The Manti Te’o jokes are funny, but let’s all try to remember, a person
that never existed is dead.

Te’o is projected to be taken #1 in the fantasy draft.

“Hello Oprah? This Manti Te’o. Do you have time next week for an
interview? I have something I need to get off my chest.”

Notre Dame has Manti Te’o on suicide watch this year for fear that he might discover that the Easter Bunny isn’t real.

Q: How do you get a Notre Dame graduate off your front porch?
A: Give him pizza money.

Q: Do you know why they couldn’t have a nativity scene at Notre Dame?
A: They couldn’t find three wise men or a virgin.

Q: Why did the chicken cross the road?
A: To get as far away from Notre Dame as possible

Q: What’s the difference between Princess Di and the ND Whining Irish??
A: ND makes it through the end of the tunnel before they get killed.

Did you hear that Bob Davie is dressing only 15 players this season? The rest can dress themselves.

Q: What does a Notre Dame say when he sees you?
A: Would you like fries to go with that, sir?

Q: What is the difference between a Notre Dame fan and a three-week-old puppy?
A: Eventually the puppy will stop whining.

Q: What do you call 30 Notre Dame students in a basement?
A: A whine cellar.

Q: Why are they planning to resurface Notre Dame Stadium with cardboard?
A: Because the Irish always play better on paper.

Q: What do you get when you cross a pig with a Notre Dame graduate?
A: Nothing.

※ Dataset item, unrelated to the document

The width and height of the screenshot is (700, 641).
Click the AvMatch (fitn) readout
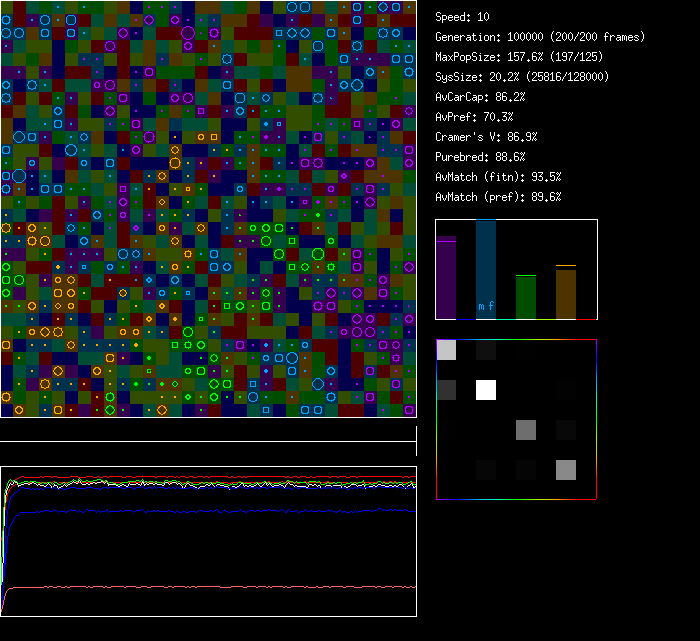point(498,177)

There are some things a pig just won’t do.

Q: Why do Notre Dame graduates put a copy of their diploma in the window of their vehicles?
A: So they can park in handicap spaces.

Q: How many Notre Dame football players does it take to change a light bulb?
A: Just two, but they each get three hours credit.

Q: Do you know where Tom Osborne moved after he retired?
A: South Bend, he wanted to get as far away from football as he could.

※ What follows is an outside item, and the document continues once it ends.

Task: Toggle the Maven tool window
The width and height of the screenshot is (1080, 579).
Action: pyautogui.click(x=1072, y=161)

Q: Did you hear that two of the Notre Dame playbooks were stolen?
A: Charlie Weis very upset. He didn’t even finish coloring them.

Q: Did you hear about the two Notre Dame fans who froze to death at the drive-in movie?
A: They went to see “Closed for the Winter.”

Q: What did the ND football player get on his final exam?
A: Drool.

Q: What’s the difference between the Notre Dame cheerleaders and the Titanic?
A: Only a couple thousand people went down on the titanic.

Q: What do the Fighting Irish and Marijuana have in common?
A: They both get smoked in a bowl.

Q: You’re stranded on an island with a cannibal, a murderer, and a Notre Dame fan. You have a gun, but there are only two bullets left. Who do you shoot?
A: The Notre Dame fan (twice.)

Q: What do Notre Dame fans and a beer bottle have in common?
A: They’re both empty from the neck up.

Q: How do you get a Notre Dame Grad off your front porch?
Pay him for the pizza.

Q: What do a call a 250 lb. Notre Dame Cheerleader?
A: Anorexic.

Q: What do you get when you cross a pig with a Notre Dame graduate?
A: Nothing. There are some things a pig just won’t do.

A fellow walks into a bar, orders a drink, and asks the bartender if he’d like to hear a good Notre Dame joke.

“Listen buddy,” he growled. “See those 2 big guys on your left? They were both linemen on the Notre Dame football team. And that huge fellow on your right was a world-class wrestler at Notre Dame. That guy in the corner was Notre Dame’s all-time champion weight lifter. And I lettered in 3 sports at Notre Dame. Now, are you absolutely positive you want to go ahead and tell your joke here?”

“Nah, guess not,” the man replied. “I wouldn’t want to have to explain it 5 times.”